Evangelio del XXX Domingo del T.O., según San Agustín

En el sermón sobre este Evangelio, San Agustín invita a que también nosotros gritemos a Dios ayudando pidiendo ayuda.

En este pasaje del evangelio de Marcos (Mc 10, 46-52) vemos como al salir Jesús de Jericó un mendigo ciego le grita para llamar su atención y él le escucha. San Agustín nos explica en el sermón sobre este texto cómo podemos entender hoy ese grito de los ciegos. Nos invita a que también nosotros gritemos a Dios ayudando a los hermanos que tenemos cerca y nos necesitan. Para que nuestra fe, se centre en Cristo Jesús que se humilló, se hizo hombre para que nosotros podamos llegar a Dios.

Compasión

“Prestad atención ahora, amadísimos. El Señor pasaba, los ciegos gritaban. ¿Qué significa «pasaba»? Que hacía obras transitorias.
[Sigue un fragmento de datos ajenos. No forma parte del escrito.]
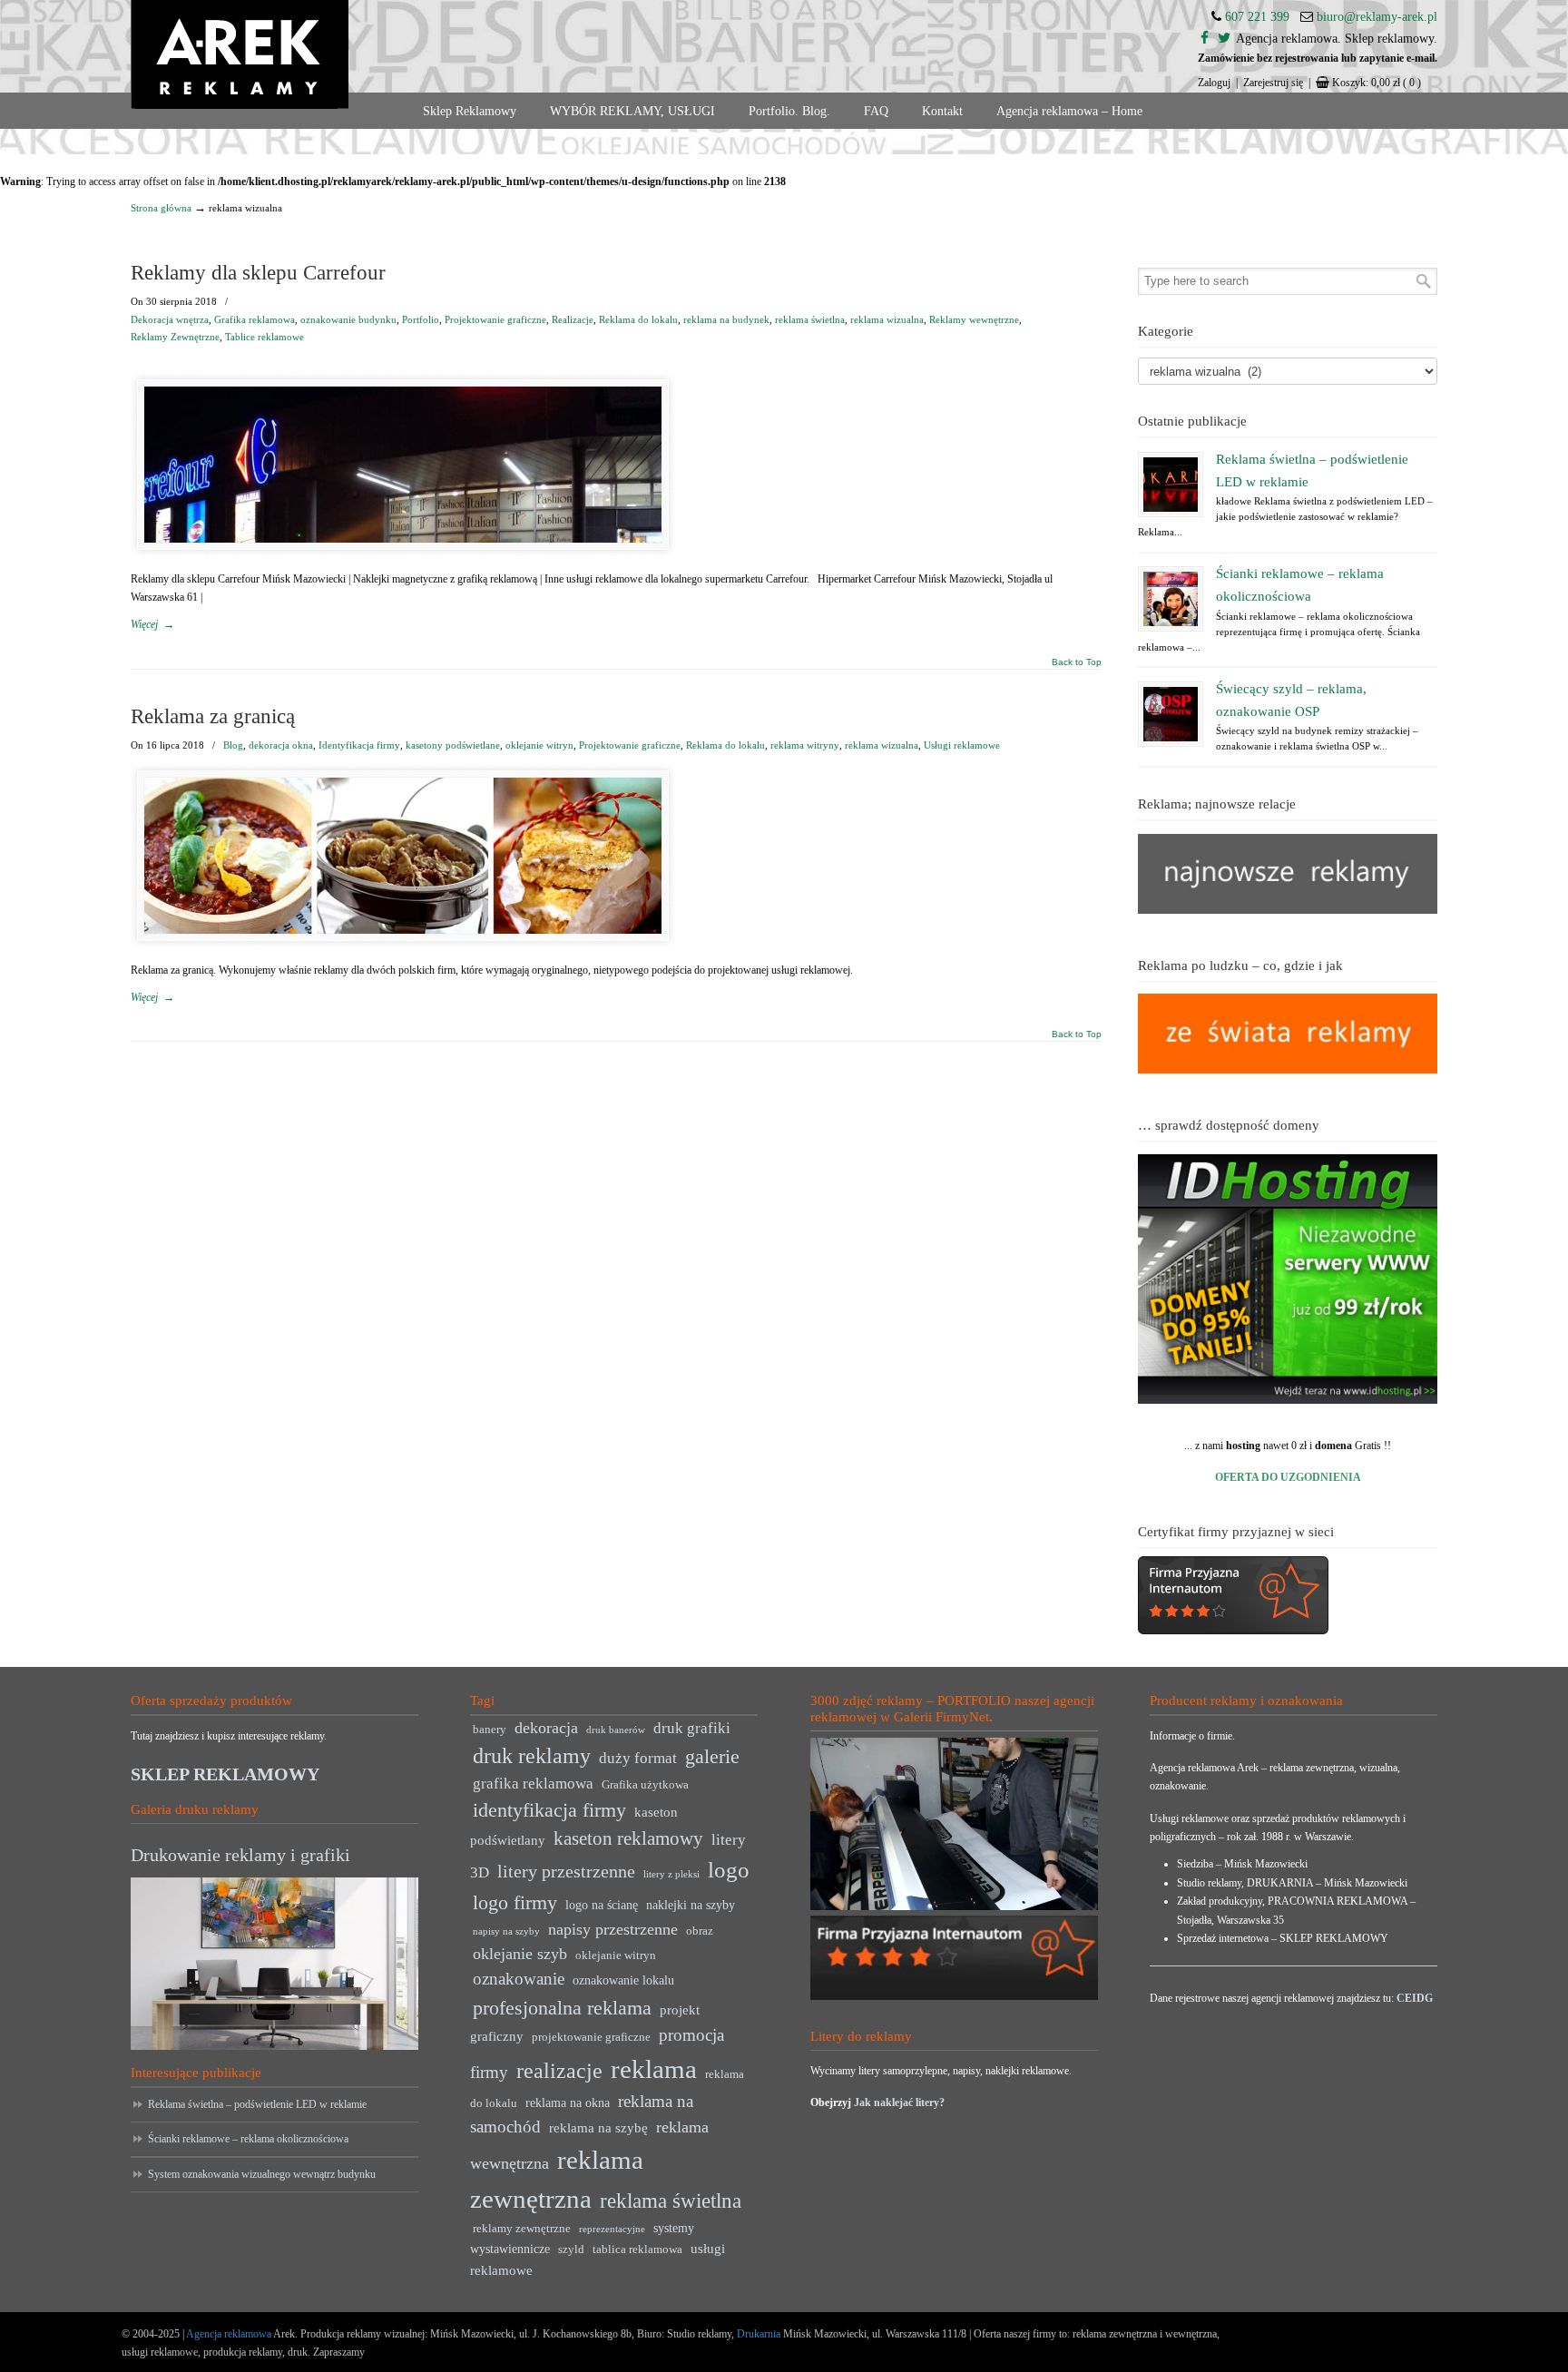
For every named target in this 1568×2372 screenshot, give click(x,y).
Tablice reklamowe (264, 336)
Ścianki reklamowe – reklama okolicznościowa (248, 2138)
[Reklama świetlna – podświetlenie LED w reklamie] (1170, 484)
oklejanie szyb (520, 1954)
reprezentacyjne (612, 2229)
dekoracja (546, 1728)
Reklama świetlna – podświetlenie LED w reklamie (257, 2104)
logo (729, 1869)
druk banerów (615, 1730)
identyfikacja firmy (549, 1810)
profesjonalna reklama (562, 2007)
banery (489, 1729)
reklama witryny (804, 745)
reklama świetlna (810, 319)
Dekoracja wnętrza (170, 319)
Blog (233, 745)
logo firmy (515, 1902)
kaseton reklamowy (628, 1838)
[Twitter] (1224, 38)
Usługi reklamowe (962, 745)
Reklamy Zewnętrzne (175, 336)
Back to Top (1077, 662)
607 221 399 (1257, 17)
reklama (654, 2068)
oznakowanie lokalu (623, 1980)
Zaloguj (1214, 82)
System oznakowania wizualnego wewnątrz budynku (262, 2174)
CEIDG (1414, 1998)
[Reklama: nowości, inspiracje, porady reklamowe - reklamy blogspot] (1287, 1069)
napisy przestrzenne (613, 1929)
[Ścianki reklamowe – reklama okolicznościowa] (1170, 599)
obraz (699, 1931)
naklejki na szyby (690, 1905)
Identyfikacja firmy (359, 745)
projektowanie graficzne (591, 2037)
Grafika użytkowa (645, 1785)
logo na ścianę (601, 1905)
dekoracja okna (281, 745)
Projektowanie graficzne (495, 319)
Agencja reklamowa (228, 2334)
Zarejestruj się (1273, 82)
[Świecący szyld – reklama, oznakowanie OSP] (1170, 714)
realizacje (559, 2071)
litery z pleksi (671, 1874)
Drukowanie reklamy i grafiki (240, 1855)
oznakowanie (518, 1978)
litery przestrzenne (566, 1871)
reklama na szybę (598, 2127)
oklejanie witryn (539, 745)
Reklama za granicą (213, 716)
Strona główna (161, 207)
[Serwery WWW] (1287, 1279)
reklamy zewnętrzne (522, 2228)
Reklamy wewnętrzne (974, 319)
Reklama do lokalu (638, 319)
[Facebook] (1204, 38)
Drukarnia (757, 2334)
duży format (638, 1758)
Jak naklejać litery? (899, 2102)
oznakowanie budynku (348, 319)
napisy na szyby (506, 1931)
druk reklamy (532, 1756)
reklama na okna (567, 2103)
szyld (571, 2249)
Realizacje (572, 319)
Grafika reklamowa (254, 319)
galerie (712, 1757)
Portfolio (420, 319)
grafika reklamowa (533, 1783)
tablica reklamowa (637, 2249)
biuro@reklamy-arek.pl (1377, 17)
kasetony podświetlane (453, 745)
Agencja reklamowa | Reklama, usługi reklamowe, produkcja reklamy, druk (239, 54)
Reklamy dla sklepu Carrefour (258, 272)
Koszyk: (1376, 82)
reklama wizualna (887, 319)
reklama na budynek (726, 319)
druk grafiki (691, 1728)
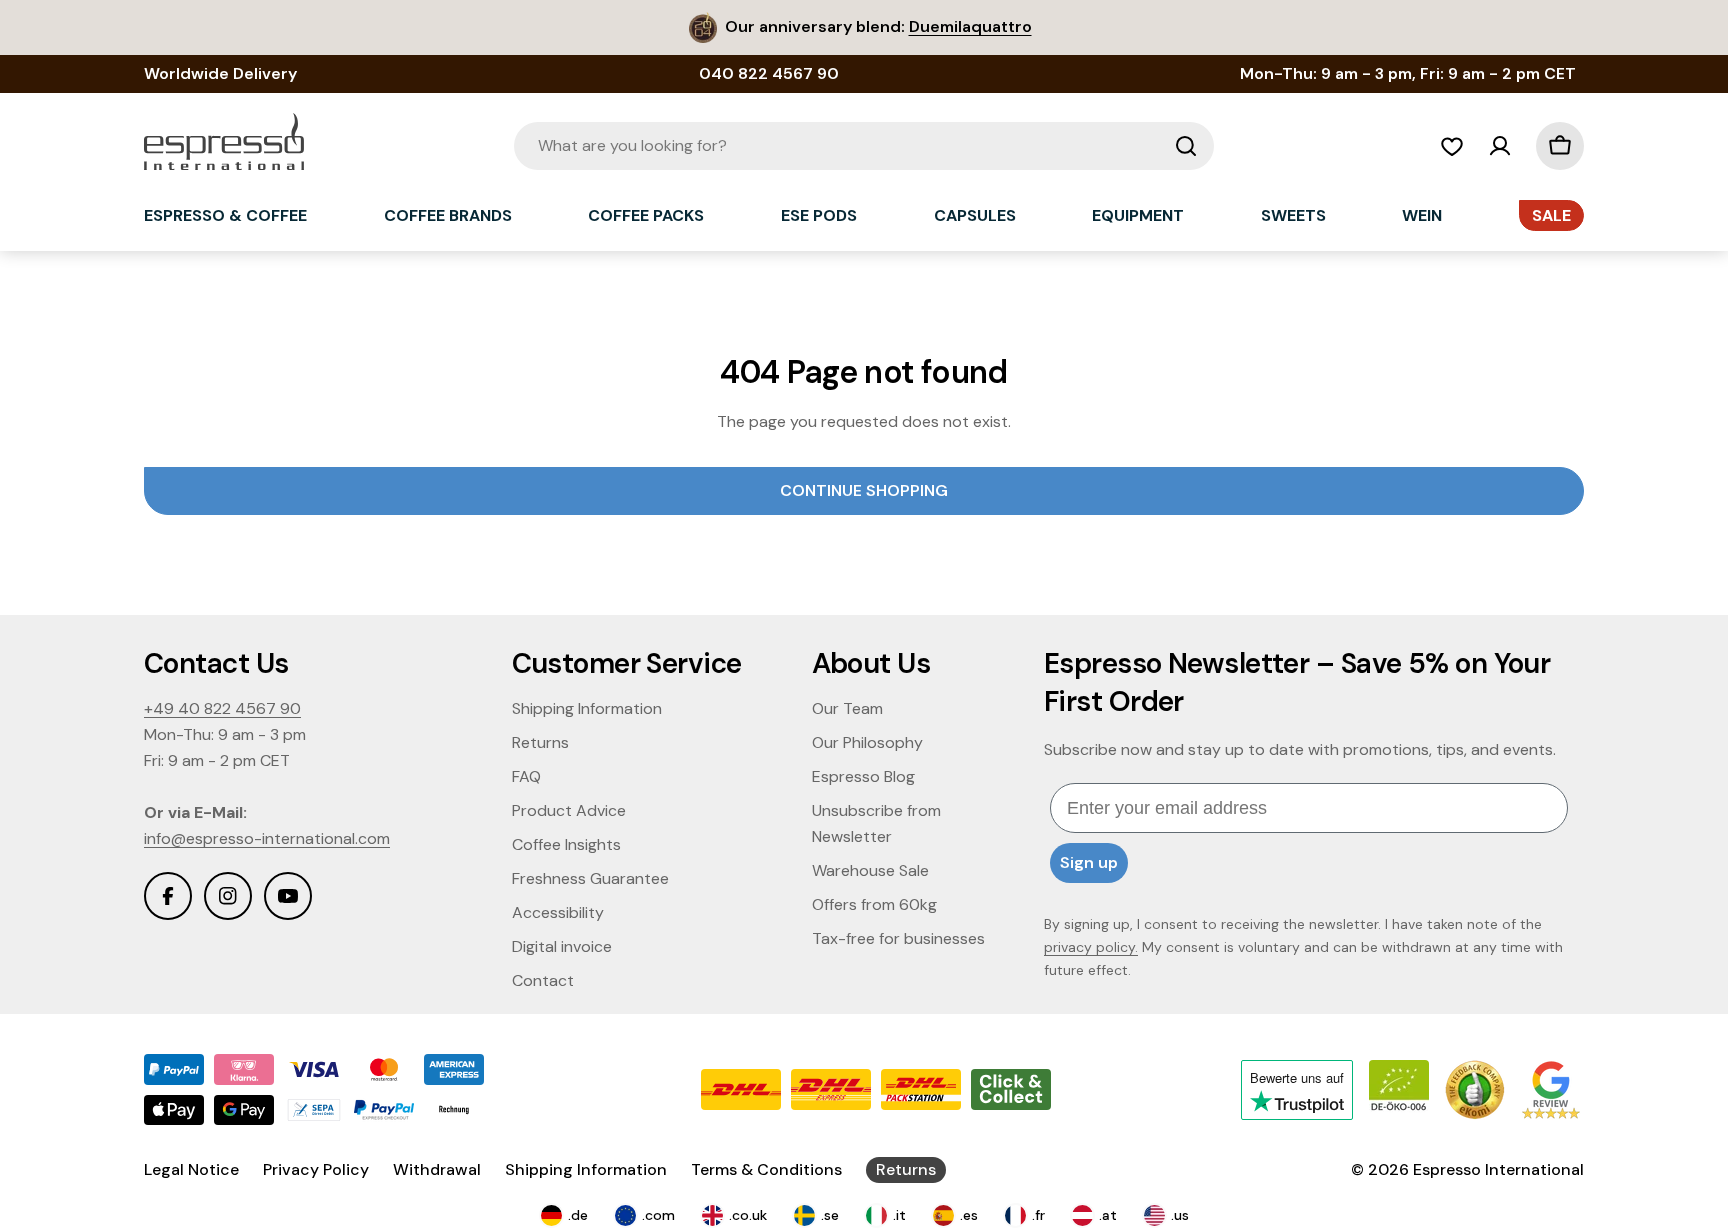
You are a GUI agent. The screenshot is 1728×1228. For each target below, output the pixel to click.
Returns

Nuestra fe se edifica en conformidad con estas obras transitorias. Creemos, en efecto, en el Hijo de Dios: no sólo que es la Palabra por la que fueron hechas todas las cosas. Pues si hubiera permanecido siempre en la forma de Dios en la que es igual a Dios, no se hubiera anonadado tomando la forma de siervo, ni le hubieran sentido los ciegos para poder gritarle. Mas al realizar obras transitorias, es decir, al humillarse, haciéndose obediente hasta la muerte y muerte de cruz, gritaron los dos ciegos: Ten compasión de nosotros, hijo de David. Pues el hecho mismo de que el señor y creador de David quiso ser también hijo suyo, lo realizó en el tiempo, lo hizo pasando.

Gritar a Dios

Pero ¿qué es, hermanos, gritar a Cristo sino adecuarse a la gracia de Cristo con las buenas obras? Digo esto, hermanos, no sea que hagamos excesivo ruido de palabra, pero callen nuestras costumbres. ¿Quién es el que grita a Cristo para que le haga desparecer la ceguera interior cuando pasa, es decir, cuando nos dispensa los misterios temporales con los que se nos exhorta a adquirir los bienes eternos? ¿Quién es el que grita a Cristo? Quien desprecia al mundo grita a Cristo. Quien desprecia los placeres mundanos grita a Cristo. Quien reparte, da a los pobres para que su justicia permanezca por los siglos de los siglos, grita a Cristo. Quien dice, no con la lengua, sino con la vida: El mundo está crucificado para mí y yo para el mundo grita a Cristo. Grita a Cristo el que reparte y da a los pobres para que su justicia permanezca por los siglos de los siglos.

La escucha

Quien escucha sin hacerse el sordo: Vended vuestras cosas y dad lo obtenido a los pobres; procuraos bolsas que no envejecen, un tesoro inagotable en el cielo, como si oyese el ruido de los pasos de Cristo que pasa, grite en cuanto ciego por estas cosas, es decir, hágalas realidad. Su voz sean sus hechos. Comience a despreciar al mundo, a distribuir de su abundancia, a tener en nada lo que los hombres aman: desprecie las injurias, no desee vengarse, prepare la mejilla al que le golpea, ore por su enemigo; si alguien le quita lo suyo, no lo exija; si, al contrario, ha quitado algo a alguien, devuélvale el cuádruplo”.